Six native bitterling fishes inhabit northern Kyushu, 2 of which are endemic subspecies of the region (Nagata 2005). The former species include Tanakia lanceolata, Tanakia limbata, Acheilognathus tabira nakamurae, Acheilognathus rhombeus, Rhodeus ocellatus kurumeus, and Rhodeus atremius atremius, all of which are designated as threatened wildlife in the Japanese Red List, except for A. rhombeus (Ministry of the Environment 2007). Overlapping with these native species, the two alien bitterling fishes Acheilognathus cyanostigma and Rhodeus ocellatus ocellatus have been observed (Nakajima et al. 2008), the latter being ranked as an “adventive species” that requires a preventive measure or special care compiled by the Ministry of the Environment (2010).

Recently, advances in statistics and the geographic information system (GIS) have contributed to the development of predictive modeling of species distributions (Guisan and Thuiller 2005; Kozak et al. 2008). These models usually result in predictions drawn on satellite images or maps by using statistical correspondence between species occurrence data and environmental variables (Peterson and Vieglais 2001). In Japan, such species distribution models have been applied recently as a technique for biodiversity conservation (Kano et al. 2010; Sato et al. 2010; Fukuda et al. 2011). Despite their applicability, these techniques have never been used to study species distributions of bitterlings inhabiting Kyushu.
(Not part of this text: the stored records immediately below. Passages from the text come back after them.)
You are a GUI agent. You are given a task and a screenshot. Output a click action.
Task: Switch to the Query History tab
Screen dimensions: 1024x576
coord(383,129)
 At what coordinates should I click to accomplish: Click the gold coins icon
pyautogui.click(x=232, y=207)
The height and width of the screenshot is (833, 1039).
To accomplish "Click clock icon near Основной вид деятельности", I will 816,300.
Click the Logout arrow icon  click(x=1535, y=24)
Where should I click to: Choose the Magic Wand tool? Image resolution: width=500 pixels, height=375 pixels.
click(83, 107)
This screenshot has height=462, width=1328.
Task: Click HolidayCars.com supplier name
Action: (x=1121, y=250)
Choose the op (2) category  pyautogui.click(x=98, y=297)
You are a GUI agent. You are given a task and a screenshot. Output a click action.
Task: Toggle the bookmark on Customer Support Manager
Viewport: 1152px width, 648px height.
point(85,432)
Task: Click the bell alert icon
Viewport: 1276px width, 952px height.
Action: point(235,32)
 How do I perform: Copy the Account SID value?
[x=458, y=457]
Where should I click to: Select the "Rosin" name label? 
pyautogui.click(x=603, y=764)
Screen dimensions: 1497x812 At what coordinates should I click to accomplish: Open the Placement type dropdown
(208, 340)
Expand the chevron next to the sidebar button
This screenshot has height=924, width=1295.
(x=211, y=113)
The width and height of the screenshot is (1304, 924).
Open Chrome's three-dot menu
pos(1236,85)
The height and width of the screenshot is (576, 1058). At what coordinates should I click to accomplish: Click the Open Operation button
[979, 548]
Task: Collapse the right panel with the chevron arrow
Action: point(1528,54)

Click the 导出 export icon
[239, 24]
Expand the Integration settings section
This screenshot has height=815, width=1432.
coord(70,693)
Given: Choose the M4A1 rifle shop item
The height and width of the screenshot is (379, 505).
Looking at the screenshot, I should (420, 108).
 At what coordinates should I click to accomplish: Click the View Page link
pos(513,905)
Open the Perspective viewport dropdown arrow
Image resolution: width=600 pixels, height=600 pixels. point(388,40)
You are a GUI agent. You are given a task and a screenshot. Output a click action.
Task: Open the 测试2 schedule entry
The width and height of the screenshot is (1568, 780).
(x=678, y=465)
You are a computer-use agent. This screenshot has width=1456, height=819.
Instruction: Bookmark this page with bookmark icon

The goal of this study was therefore to develop predictive models for bitterling distributions in order to provide information helpful for conserving native bitterlings and for preventing the expansion of alien bitterling species. To accomplish this, the potential distributions of bitterlings inhabiting northern Kyushu, Japan, were predicted using generalized linear models (GLMs) that were selected based on the Akaike information criterion (AIC).

Materials and methods

Design. The study design included three steps: model development, model evaluation, and prediction of bitterling fish distributions. A biogeographical study divided the freshwater fish fauna in Kyushu into four areas (Watanabe 1998), of which the northern Kyushu area exhibited relatively high species richness. Located in the center of northern Kyushu, the fauna in Fukuoka Prefecture was classified into two areas: the western area including Chikuzen and Chikugo, and the eastern area including Chikuho and Buzen (Nakajima et al. 2006). With this pattern in mind, we chose northwestern (NW) Kyushu for model development and northeastern (NE) Kyushu for model evaluation (Fig. 1). First, each bitterling distribution model was created using both spatially explicit environmental data and bitterling occurrence data from 710 sites in the NW area. Second, model performance was evaluated based on the same type of data from 362 sites of the NE area. Finally, potential distributions of each bitterling were predicted in northern Kyushu. For this purpose, environmental measurements gathered from 200 sites without bitterling catch data were prepared in addition to the NW and NE data (1,272 sites in total) and used for predicting the potential distributions of bitterling fishes.

Fig. 1
figure 1

The 710 sites (solid squares) for model development, 362 sites (open circles) for model evaluation, and the additional 200 sites (open squares) for prediction of potential bitterling distributions in northern Kyushu, Japan. Squares and circles also indicate the sites located in northwestern and northeastern areas, respectively

Data collections. Bitterling catch data have been gathered since the 1990s in major rivers and agricultural canals in Kyushu, Japan. Of these, data from northern Kyushu included 84 river systems (NW: 51 systems; NE: 33 systems) that were used to predict bitterling distribution in this study. The details of the fish sampling methods are described in Fukuda et al. (2011).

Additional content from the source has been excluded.